++++ Recorded information

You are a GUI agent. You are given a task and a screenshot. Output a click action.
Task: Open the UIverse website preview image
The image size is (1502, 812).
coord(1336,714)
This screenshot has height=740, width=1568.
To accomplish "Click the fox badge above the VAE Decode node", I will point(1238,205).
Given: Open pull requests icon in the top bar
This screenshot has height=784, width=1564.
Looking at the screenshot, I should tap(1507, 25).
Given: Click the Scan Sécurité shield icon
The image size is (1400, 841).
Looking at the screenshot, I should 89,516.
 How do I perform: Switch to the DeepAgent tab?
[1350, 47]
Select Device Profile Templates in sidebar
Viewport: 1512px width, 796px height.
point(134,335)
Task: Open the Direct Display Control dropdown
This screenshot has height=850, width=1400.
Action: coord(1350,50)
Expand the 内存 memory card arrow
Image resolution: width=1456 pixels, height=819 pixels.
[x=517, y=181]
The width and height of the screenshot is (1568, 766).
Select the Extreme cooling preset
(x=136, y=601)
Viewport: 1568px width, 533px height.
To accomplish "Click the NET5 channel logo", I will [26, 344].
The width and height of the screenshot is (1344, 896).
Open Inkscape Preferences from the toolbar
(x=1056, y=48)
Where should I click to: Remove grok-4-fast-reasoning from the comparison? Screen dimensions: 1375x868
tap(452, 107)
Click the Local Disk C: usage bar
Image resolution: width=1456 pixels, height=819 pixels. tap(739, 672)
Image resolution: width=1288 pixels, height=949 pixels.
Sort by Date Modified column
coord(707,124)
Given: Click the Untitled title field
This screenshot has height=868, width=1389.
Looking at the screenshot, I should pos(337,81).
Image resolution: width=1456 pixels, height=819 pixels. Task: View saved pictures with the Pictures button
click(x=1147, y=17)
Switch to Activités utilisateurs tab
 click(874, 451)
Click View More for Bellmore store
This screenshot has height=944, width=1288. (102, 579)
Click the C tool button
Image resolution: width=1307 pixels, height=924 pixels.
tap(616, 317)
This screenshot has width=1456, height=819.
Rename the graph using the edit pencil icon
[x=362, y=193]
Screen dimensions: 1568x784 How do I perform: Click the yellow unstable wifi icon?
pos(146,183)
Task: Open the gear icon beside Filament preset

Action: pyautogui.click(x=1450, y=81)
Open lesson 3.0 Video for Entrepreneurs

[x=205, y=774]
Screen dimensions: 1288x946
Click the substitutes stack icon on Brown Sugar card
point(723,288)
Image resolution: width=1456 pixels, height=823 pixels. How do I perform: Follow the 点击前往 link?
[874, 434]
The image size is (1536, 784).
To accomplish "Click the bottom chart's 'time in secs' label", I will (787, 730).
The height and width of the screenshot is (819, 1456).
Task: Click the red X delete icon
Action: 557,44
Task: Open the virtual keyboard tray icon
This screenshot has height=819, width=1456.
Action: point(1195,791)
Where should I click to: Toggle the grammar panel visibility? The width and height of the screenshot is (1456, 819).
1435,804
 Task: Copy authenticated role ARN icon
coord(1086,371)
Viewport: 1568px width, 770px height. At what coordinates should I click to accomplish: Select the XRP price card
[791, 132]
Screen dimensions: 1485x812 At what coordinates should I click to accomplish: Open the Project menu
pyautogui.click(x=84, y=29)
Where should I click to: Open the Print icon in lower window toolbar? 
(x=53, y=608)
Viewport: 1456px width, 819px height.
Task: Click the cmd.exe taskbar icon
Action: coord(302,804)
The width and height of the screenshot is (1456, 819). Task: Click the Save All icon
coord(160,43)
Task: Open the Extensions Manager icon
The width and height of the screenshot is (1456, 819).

++++++++

__Task details__
What you should produce is an exact retyping of every line above.

__Exercise response__
You are a GUI agent. You are given a task and a screenshot. Output a click action.
Task: Open the UIverse website preview image
The image size is (1502, 812).
coord(1336,714)
This screenshot has height=740, width=1568.
To accomplish "Click the fox badge above the VAE Decode node", I will point(1238,205).
Given: Open pull requests icon in the top bar
This screenshot has height=784, width=1564.
Looking at the screenshot, I should tap(1507, 25).
Given: Click the Scan Sécurité shield icon
The image size is (1400, 841).
Looking at the screenshot, I should 89,516.
 How do I perform: Switch to the DeepAgent tab?
[1350, 47]
Select Device Profile Templates in sidebar
Viewport: 1512px width, 796px height.
point(134,335)
Task: Open the Direct Display Control dropdown
This screenshot has height=850, width=1400.
Action: coord(1350,50)
Expand the 内存 memory card arrow
Image resolution: width=1456 pixels, height=819 pixels.
[x=517, y=181]
The width and height of the screenshot is (1568, 766).
Select the Extreme cooling preset
(x=136, y=601)
Viewport: 1568px width, 533px height.
To accomplish "Click the NET5 channel logo", I will [26, 344].
The width and height of the screenshot is (1344, 896).
Open Inkscape Preferences from the toolbar
(x=1056, y=48)
Where should I click to: Remove grok-4-fast-reasoning from the comparison? Screen dimensions: 1375x868
tap(452, 107)
Click the Local Disk C: usage bar
Image resolution: width=1456 pixels, height=819 pixels. tap(739, 672)
Image resolution: width=1288 pixels, height=949 pixels.
Sort by Date Modified column
coord(707,124)
Given: Click the Untitled title field
This screenshot has height=868, width=1389.
Looking at the screenshot, I should pos(337,81).
Image resolution: width=1456 pixels, height=819 pixels. Task: View saved pictures with the Pictures button
click(x=1147, y=17)
Switch to Activités utilisateurs tab
 click(874, 451)
Click View More for Bellmore store
This screenshot has height=944, width=1288. (102, 579)
Click the C tool button
Image resolution: width=1307 pixels, height=924 pixels.
tap(616, 317)
This screenshot has width=1456, height=819.
Rename the graph using the edit pencil icon
[x=362, y=193]
Screen dimensions: 1568x784 How do I perform: Click the yellow unstable wifi icon?
pos(146,183)
Task: Open the gear icon beside Filament preset

Action: pyautogui.click(x=1450, y=81)
Open lesson 3.0 Video for Entrepreneurs

[x=205, y=774]
Screen dimensions: 1288x946
Click the substitutes stack icon on Brown Sugar card
point(723,288)
Image resolution: width=1456 pixels, height=823 pixels. How do I perform: Follow the 点击前往 link?
[874, 434]
The image size is (1536, 784).
To accomplish "Click the bottom chart's 'time in secs' label", I will (787, 730).
The height and width of the screenshot is (819, 1456).
Task: Click the red X delete icon
Action: 557,44
Task: Open the virtual keyboard tray icon
This screenshot has height=819, width=1456.
Action: point(1195,791)
Where should I click to: Toggle the grammar panel visibility? The width and height of the screenshot is (1456, 819).
1435,804
 Task: Copy authenticated role ARN icon
coord(1086,371)
Viewport: 1568px width, 770px height. At what coordinates should I click to accomplish: Select the XRP price card
[791, 132]
Screen dimensions: 1485x812 At what coordinates should I click to accomplish: Open the Project menu
pyautogui.click(x=84, y=29)
Where should I click to: Open the Print icon in lower window toolbar? 
(x=53, y=608)
Viewport: 1456px width, 819px height.
Task: Click the cmd.exe taskbar icon
Action: coord(302,804)
The width and height of the screenshot is (1456, 819). Task: Click the Save All icon
coord(160,43)
Task: Open the Extensions Manager icon
The width and height of the screenshot is (1456, 819).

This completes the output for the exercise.